Einde inhoudsopgave
Vreemdelingencirculaire 2000 (B)
2.4 Middelen van bestaan
Geldend
Geldend vanaf 23-05-2018
- Redactionele toelichting
Gecorrigeerd via een rectificatie (16-05-2018).
- Bronpublicatie:
04-05-2018, Stcrt. 2018, 26337 (uitgifte: 15-05-2018, regelingnummer: WBV 2018/2)
- Inwerkingtreding
23-05-2018
- Bronpublicatie inwerkingtreding:
04-05-2018, Stcrt. 2018, 26337 (uitgifte: 15-05-2018, regelingnummer: WBV 2018/2)
- Vakgebied(en)
Vreemdelingenrecht (V)
In aanvulling op artikel 3.22 VV en paragraaf B1/4.3 beschouwt de IND de middelen van bestaan uit de volgende inkomensbronnen als zelfstandig in de zin van artikel 3.73 Vb:
- •
een inkomen uit een studiebeurs;
- •
een inkomen uit periodieke betalingen uit sponsorgelden of anderszins; of
- •
een bedrag dat op een ten name van de vreemdeling gestelde bankrekening in Nederland beschikbaar is.
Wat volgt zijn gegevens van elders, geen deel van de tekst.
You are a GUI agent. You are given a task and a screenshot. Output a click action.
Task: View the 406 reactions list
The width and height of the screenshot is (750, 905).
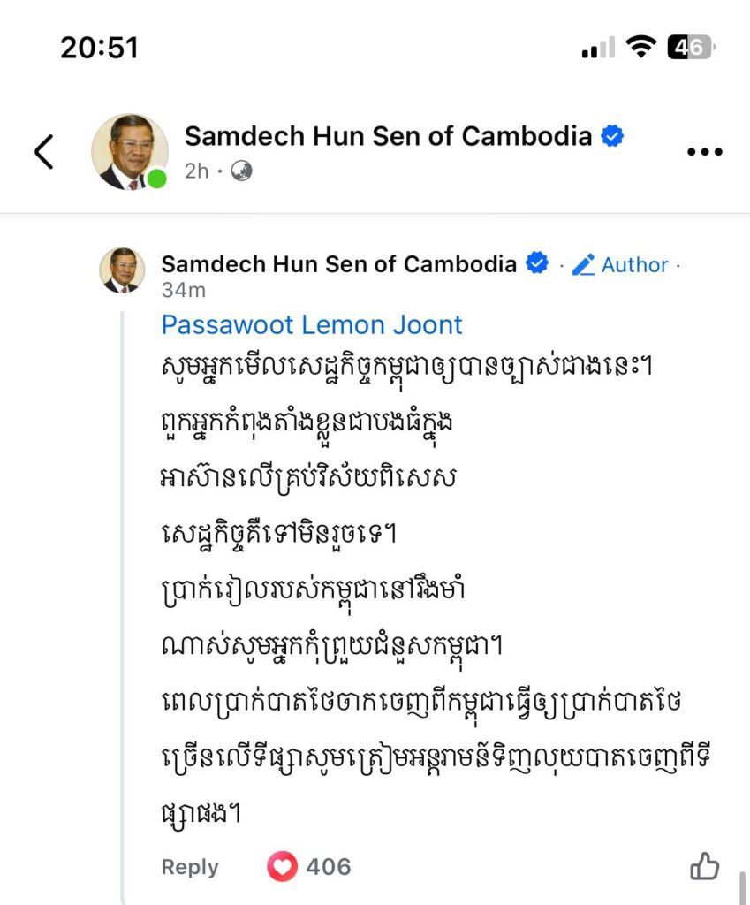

Op grond van artikel 3.75, vierde lid, Vb en artikel 3.22 VV beschouwt de IND middelen van bestaan als duurzaam als:
- •
deze op het tijdstip waarop de aanvraag regulier voor bepaalde tijd is ontvangen of de beschikking wordt gegeven, voor een jaar of zoveel korter als de voorgenomen studie in Nederland duurt, beschikbaar zijn; of
- •
naar het oordeel van Onze Minister voldoende zekerheid is verschaft over het ongestoorde verloop van de periodieke geldstroom als het verblijf en de studie van de vreemdeling in Nederland met periodieke betalingen wordt bekostigd.